Corporate Sukuk issuances during the period included the debut SR1bn Sukuk issued by Saudi Arabia-based Advanced Petrochemical Company; the 5-year $120m Murabaha Sukuk issued by the UAE-based Drake & Scull International PJSC, a regional market leader in the integrated design, engineering and construction industry, and the first Sukuk based on Murabaha trades of Shariah-compliant certificates on the NASDAQ Dubai Murabaha Platform; and the $500m 5-year Wakala Sukuk issued by Dubai Aviation Corporation, the operators of flydubai at a profit rate of 3.776 per cent, equivalent to 200 basis points over the 5-year USD Mid-swaps.
Bankers however, emphasise that the core drivers of this growth going forward into 2015 include:
i) the strong economic prospects (GDP growth, young demographics) in MENA, Asia and Africa.
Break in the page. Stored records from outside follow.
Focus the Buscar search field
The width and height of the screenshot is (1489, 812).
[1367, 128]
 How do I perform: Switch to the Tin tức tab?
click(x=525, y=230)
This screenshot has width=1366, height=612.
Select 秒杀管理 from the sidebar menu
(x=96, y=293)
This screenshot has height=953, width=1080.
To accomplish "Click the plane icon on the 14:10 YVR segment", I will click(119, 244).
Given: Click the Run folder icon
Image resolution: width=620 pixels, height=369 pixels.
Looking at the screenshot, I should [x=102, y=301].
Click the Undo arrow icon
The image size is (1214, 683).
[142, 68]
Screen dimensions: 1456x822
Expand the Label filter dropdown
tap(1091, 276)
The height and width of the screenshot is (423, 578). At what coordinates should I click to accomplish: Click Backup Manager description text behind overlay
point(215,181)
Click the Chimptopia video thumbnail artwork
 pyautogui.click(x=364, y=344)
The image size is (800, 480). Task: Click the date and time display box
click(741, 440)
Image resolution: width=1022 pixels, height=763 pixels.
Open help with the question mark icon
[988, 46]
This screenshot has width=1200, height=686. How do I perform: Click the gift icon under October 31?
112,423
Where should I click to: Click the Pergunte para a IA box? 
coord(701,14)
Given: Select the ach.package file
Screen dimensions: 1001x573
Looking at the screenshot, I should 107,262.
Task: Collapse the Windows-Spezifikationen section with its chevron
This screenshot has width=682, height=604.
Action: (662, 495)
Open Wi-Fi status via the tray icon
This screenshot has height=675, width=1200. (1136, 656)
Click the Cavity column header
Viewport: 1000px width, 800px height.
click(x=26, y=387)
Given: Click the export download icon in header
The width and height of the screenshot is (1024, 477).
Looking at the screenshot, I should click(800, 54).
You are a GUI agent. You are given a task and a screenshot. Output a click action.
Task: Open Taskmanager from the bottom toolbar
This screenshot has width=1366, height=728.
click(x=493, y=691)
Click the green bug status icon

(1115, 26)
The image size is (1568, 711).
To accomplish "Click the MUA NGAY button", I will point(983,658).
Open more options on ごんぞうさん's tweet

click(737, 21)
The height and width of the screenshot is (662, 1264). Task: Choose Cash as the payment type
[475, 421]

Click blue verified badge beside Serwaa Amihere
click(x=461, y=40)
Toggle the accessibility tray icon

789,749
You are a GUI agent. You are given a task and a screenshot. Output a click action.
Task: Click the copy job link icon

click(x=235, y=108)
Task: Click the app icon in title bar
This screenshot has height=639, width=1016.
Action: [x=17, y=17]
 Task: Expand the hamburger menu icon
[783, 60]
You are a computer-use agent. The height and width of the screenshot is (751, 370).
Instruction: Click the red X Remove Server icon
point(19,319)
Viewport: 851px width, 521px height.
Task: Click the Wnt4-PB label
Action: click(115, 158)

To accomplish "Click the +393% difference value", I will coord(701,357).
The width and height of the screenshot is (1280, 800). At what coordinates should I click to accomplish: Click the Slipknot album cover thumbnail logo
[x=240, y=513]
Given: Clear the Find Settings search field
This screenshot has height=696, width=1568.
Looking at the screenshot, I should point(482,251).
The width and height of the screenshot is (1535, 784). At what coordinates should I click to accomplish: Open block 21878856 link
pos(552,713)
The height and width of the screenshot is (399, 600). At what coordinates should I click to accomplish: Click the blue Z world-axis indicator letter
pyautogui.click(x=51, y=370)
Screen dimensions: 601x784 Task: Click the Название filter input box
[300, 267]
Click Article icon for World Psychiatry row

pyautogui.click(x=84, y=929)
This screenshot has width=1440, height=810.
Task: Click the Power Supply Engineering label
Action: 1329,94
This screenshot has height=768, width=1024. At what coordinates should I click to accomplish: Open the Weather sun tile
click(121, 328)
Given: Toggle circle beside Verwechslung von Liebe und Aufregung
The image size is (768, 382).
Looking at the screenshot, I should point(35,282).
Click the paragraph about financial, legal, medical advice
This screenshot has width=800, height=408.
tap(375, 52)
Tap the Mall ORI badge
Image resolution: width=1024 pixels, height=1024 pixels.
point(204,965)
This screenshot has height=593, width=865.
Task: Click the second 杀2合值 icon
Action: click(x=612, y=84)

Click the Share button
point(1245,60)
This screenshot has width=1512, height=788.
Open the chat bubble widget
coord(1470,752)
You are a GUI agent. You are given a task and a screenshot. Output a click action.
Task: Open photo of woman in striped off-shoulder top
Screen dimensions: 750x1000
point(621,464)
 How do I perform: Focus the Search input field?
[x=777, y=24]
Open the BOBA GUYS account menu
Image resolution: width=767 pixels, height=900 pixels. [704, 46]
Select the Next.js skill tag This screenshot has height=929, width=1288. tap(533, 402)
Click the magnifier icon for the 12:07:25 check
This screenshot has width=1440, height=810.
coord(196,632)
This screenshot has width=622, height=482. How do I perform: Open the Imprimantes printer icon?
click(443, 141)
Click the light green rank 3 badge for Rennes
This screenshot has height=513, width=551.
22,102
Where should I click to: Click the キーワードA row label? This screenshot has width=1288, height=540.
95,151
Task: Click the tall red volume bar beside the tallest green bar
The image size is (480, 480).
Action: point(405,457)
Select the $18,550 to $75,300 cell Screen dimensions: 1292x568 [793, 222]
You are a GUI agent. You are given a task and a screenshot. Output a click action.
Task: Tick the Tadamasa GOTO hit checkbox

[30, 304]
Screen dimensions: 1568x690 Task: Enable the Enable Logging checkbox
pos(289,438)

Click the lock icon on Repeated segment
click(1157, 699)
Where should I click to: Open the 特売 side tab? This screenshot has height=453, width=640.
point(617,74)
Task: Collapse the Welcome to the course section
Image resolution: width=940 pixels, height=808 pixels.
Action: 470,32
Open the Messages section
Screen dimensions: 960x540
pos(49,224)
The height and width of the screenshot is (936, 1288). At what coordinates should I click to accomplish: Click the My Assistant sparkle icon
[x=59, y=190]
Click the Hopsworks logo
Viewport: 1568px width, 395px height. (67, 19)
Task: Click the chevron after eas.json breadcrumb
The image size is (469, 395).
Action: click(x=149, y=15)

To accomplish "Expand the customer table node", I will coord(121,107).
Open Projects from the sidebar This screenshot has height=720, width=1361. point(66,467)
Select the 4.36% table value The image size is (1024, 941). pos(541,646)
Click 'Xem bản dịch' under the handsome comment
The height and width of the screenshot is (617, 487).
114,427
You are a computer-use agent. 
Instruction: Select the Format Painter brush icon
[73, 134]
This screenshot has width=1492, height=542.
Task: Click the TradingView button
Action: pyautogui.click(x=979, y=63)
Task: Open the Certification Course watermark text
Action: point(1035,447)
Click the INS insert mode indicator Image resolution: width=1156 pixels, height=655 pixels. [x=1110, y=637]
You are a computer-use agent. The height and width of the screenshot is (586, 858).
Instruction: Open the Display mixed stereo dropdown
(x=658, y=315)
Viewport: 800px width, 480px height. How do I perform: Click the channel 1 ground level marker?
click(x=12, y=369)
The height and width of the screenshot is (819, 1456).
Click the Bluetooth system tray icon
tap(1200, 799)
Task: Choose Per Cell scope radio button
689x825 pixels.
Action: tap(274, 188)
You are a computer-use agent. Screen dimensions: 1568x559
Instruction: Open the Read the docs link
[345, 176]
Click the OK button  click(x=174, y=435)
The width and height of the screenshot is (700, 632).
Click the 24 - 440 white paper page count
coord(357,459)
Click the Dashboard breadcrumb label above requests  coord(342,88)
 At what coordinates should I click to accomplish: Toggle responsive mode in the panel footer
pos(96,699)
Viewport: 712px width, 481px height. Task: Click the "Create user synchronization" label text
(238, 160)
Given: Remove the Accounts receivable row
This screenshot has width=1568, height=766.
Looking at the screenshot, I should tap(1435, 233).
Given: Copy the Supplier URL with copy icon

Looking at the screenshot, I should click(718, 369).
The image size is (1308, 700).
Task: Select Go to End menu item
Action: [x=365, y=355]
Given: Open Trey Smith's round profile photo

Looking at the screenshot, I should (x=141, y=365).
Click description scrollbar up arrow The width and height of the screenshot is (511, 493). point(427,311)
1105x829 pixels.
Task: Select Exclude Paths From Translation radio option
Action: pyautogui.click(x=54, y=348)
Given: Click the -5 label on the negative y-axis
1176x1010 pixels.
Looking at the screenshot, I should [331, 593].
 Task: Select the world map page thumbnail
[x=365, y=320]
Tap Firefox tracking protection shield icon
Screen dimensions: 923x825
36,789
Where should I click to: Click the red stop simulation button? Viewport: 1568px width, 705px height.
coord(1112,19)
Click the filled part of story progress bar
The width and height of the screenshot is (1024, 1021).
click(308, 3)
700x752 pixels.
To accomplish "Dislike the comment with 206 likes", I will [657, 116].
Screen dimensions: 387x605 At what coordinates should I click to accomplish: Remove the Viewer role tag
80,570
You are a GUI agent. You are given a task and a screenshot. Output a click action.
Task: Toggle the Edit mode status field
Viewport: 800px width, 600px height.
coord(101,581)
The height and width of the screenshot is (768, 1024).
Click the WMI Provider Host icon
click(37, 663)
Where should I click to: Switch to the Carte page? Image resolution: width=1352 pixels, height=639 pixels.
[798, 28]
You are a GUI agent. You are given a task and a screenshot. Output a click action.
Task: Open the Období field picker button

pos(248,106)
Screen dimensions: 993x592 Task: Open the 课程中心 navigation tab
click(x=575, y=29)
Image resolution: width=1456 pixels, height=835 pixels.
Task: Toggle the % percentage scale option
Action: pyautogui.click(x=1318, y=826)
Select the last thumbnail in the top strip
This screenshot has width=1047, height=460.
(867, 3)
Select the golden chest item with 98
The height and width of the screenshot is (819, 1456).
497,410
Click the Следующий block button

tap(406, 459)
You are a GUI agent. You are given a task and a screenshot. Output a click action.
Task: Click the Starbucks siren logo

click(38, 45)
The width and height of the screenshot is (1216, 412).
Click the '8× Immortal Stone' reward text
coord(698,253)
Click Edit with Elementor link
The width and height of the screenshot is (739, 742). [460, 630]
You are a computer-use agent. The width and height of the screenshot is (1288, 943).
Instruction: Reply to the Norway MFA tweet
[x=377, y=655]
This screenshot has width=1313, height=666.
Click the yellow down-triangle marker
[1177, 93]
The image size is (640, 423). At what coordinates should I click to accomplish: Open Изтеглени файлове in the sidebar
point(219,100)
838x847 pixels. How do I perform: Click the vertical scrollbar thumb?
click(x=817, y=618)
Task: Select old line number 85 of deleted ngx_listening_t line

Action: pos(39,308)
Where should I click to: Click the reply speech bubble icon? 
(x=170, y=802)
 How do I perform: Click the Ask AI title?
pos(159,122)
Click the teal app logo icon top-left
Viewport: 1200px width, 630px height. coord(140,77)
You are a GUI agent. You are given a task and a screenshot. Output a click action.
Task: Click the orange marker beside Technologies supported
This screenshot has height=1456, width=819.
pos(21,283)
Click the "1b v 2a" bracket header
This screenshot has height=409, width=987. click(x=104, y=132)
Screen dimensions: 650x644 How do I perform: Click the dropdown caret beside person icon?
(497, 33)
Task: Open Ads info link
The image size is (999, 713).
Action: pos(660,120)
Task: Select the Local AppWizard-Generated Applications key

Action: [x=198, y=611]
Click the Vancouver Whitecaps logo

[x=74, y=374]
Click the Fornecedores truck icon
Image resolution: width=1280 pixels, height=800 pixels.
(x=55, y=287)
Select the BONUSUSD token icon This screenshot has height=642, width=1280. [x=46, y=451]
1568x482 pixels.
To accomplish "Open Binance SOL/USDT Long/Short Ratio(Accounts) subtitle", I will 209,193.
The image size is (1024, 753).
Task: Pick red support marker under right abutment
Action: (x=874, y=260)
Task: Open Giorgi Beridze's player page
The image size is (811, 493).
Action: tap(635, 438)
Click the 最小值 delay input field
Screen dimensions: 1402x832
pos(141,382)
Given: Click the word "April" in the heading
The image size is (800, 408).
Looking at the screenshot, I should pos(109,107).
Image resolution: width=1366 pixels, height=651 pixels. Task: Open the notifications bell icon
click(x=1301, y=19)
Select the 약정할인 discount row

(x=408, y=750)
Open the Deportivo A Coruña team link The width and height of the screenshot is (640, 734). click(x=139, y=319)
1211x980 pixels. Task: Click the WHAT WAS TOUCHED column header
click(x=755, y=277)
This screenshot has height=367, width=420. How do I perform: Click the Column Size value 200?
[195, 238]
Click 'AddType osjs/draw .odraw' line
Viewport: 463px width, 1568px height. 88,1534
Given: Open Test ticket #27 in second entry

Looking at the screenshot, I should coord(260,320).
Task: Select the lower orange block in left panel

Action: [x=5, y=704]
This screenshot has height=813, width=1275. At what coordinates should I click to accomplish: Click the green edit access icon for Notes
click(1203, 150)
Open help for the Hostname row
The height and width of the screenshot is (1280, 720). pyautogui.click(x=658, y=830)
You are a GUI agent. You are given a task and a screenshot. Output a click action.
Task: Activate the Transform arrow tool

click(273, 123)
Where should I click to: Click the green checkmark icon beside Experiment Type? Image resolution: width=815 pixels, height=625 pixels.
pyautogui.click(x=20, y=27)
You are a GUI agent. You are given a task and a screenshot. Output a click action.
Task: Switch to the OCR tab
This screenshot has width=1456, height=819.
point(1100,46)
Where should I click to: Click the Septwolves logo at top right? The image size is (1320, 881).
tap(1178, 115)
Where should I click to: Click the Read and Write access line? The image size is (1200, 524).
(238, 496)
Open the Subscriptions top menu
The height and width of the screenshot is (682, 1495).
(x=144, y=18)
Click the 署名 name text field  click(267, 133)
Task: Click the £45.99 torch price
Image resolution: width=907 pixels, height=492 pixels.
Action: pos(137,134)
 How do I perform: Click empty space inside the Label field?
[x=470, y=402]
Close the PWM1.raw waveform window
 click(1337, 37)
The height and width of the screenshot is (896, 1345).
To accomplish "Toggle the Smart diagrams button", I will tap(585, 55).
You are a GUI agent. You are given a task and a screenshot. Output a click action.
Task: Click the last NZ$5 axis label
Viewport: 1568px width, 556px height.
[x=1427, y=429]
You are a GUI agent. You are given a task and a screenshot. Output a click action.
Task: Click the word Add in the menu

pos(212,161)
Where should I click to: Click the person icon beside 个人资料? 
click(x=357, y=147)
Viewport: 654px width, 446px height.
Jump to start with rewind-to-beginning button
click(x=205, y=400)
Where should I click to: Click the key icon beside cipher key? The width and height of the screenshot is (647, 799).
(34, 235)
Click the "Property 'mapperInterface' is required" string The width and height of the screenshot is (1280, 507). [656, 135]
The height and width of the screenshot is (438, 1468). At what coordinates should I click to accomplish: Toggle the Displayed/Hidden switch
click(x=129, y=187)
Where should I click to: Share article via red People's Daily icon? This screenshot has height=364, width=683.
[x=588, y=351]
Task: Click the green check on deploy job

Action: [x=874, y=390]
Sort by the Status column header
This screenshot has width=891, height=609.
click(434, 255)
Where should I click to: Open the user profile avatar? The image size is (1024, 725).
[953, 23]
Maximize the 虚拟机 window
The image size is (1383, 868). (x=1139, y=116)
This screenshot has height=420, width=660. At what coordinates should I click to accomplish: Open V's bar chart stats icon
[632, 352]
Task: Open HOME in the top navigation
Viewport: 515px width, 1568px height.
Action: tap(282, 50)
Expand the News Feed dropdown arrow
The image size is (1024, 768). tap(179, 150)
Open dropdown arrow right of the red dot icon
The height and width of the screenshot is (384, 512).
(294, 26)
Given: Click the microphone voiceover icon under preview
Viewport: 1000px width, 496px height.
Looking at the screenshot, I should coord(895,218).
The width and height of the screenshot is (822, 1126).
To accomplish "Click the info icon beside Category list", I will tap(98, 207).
According to S&P, the real GDP growth forecast for 2014 for four of the top Sukuk markets is encouraging – 5.2 per cent for Malaysia, 4.6 per cent for Saudi Arabia, 3.76 per cent for the UAE, and 5.6 per cent for Indonesia
ii) demand for infrastructure investment, which in Asia, MENA and Africa alone adds in excess of $3 trillion over the next decade according to the World Bank. The base is low, so there is much room for improvement in the role Sukuk can play in project and infrastructure financing. S&P data suggests that in 2012, for instance, only $17.6bn through 95 Sukuk issuances were related to infrastructure
iii) The increasing use by airlines and aviation authorities of Sukuk to raise funds to finance fleet acquisitions and airport infrastructure
iv) refinancing activities that will increase as a big stock of both Islamic and conventional financings near maturing. S&P, for instance, projects that Sukuk refinancing alone needs $50bn in 2014 going through to 2015
v) the IFSB has reiterated the critical importance of government issuances of Sharīah compliant securities, of which Sukūk is a prime example, in sufficient volumes and range of maturities that would serve to help address the constraints and lead to the development of liquid markets and instruments for liquidity management purposes and other purposes
vi) the greater migration of asset management funds into Sukuk portfolios and specialised funds
vii) the increased pressure on the 22 or so Muslim sovereign wealth funds to diversify into the Sukuk and Islamic finance market
viii) the anticipated uptake of the credit enhancement Sukuk Insurance Policy of the Islamic Corporation for the Insurance of Investment and Export Credit, the export credit agency of the IDB Group, by investment grade and below sovereign issuers.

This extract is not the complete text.